_Exercise goal_:
The answer must consist of the entries, copied exactly and in full.

BEGIN Data to examine

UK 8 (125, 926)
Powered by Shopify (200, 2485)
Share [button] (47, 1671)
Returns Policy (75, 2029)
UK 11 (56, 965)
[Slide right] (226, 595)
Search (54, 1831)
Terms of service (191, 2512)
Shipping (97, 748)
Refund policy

END Data to examine

_Response to this exercise_:
UK 8 (125, 926)
Powered by Shopify (200, 2485)
Share [button] (47, 1671)
Returns Policy (75, 2029)
UK 11 (56, 965)
[Slide right] (226, 595)
Search (54, 1831)
Terms of service (191, 2512)
Shipping (97, 748)
Refund policy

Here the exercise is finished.